Nearly six months since the last film screening shown at the Lake 5 movie theater in Forest Lake, the theater has reopened for business.
“It’s nice to be back open,” owner Shane Martin said. “We know we’ll crawl before we walk before we run, so it’s kind of a trial period right now. We’re bracing for several slow months, but hopefully when the holiday season hits is when film studios will start releasing movies again.”
While movie theaters have been allowed to be open since mid-June in Minnesota, the entertainment industry has been at a standstill, pushing back film release dates or moving them to online streaming only, and that means that movie theaters don’t have new products to bring in the customers. With the recent theatrical releases of “Tenet,” “The New Mutants,” “Unhinged,” and “Bill & Ted Face the Music,” Martin finally felt like he had movies to reopen with.
“I can tell you we had three or four different reopening dates planned, and every time we’d get close, the studios would pull films,” Martin said.
Blockbuster films like “Wonder Woman 1984” and “Mulan” were among those films that saw a continued pushing back of release date; “Wonder Woman 1984” is currently unscheduled, but Martin says it’ll likely be 2021. In July, Disney announced “Mulan” would go direct to customers through Disney+ streaming service.
“That was a big dagger in the heart,” Martin said. “It was just watching the dominoes fall one by one.”
Martin said he’s been working to adapt to the COVID-19 pandemic with new technology, like the purchase of a new point-of-sale ticketing system that reserves seats, and updated safety protocols, including the addition of hand sanitizing stations, minimizing customer and employee contact, and a careful approach to scheduling so there aren’t crowds in the lobby and there’s time to sanitize each used theater seat. But all those changes have come with new sets of challenges, such as not having lighted numbers on the seats to indicate a customer’s correct seat placement.
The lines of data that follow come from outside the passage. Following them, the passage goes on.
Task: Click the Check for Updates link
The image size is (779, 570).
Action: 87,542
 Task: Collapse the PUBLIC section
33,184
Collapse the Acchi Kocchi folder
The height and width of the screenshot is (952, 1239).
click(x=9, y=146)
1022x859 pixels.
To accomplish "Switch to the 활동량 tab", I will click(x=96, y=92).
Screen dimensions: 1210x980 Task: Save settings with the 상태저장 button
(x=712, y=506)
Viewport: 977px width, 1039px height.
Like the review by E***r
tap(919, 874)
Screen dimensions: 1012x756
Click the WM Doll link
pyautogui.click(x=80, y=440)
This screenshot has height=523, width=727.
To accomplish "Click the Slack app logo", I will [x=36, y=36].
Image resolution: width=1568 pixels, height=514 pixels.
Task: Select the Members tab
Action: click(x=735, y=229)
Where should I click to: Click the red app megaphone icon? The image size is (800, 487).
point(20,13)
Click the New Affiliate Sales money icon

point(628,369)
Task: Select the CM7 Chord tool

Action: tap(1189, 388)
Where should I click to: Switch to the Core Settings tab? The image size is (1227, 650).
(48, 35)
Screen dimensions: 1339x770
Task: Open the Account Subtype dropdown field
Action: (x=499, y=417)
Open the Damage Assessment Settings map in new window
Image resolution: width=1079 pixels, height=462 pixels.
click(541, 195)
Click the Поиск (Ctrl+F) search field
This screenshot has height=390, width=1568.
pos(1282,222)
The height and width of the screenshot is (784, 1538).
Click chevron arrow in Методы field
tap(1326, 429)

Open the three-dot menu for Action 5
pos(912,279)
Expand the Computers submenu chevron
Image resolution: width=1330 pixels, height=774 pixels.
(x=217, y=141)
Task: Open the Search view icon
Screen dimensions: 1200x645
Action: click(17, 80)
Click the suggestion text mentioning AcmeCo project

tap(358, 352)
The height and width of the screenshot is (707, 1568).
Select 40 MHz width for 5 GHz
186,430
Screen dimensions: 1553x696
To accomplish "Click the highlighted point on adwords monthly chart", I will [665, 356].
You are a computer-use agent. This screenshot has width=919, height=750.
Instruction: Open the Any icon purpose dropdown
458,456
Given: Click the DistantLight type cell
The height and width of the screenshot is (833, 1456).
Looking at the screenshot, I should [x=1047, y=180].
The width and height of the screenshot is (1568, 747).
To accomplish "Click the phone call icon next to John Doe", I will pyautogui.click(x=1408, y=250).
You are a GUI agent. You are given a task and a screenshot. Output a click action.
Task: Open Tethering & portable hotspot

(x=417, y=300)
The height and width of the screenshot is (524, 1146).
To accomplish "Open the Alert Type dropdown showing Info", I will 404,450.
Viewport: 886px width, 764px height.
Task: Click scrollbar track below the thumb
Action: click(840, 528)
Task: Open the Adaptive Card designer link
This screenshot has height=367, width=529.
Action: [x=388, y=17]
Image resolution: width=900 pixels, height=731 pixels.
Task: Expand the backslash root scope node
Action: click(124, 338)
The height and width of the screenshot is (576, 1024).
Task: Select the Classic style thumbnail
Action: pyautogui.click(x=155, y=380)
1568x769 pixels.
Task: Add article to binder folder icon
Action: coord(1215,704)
“We’re still working through those things,” Martin added.
The financial implications, he said, are serious, but he’s just taking one day at a time.
“It’s a day at a time, working with landlords and mortgage companies, making sure that we can pay our bills and trying to find loan programs available,” Martin said. “[I’m] wondering what the industry’s going to look like at the other end of this. We have no idea, but we’re trying to get some semblance of business and normalcy.”
The reopening is filled with both gratefulness and apprehension, Martin said — most of the apprehension coming from concerns over trying to prevent a case outbreak.
“It takes one case somewhere in some theater in some state and we’re all back shut down again. It’s hard. We’re doing our best to keep the space clean and socially distant to try to prevent that one case, but you know it’s going to come,” he said.
Still, he’s taking a one-step-at-a-time approach.
“We’re here, we’re open, we made it to a reopening point, so we’re optimistic. We know it’s going to be a slow crawl back to blockbuster seasons and crowds again. We’re prepared for it, but there’s a lot of pressure, for sure,” Martin said.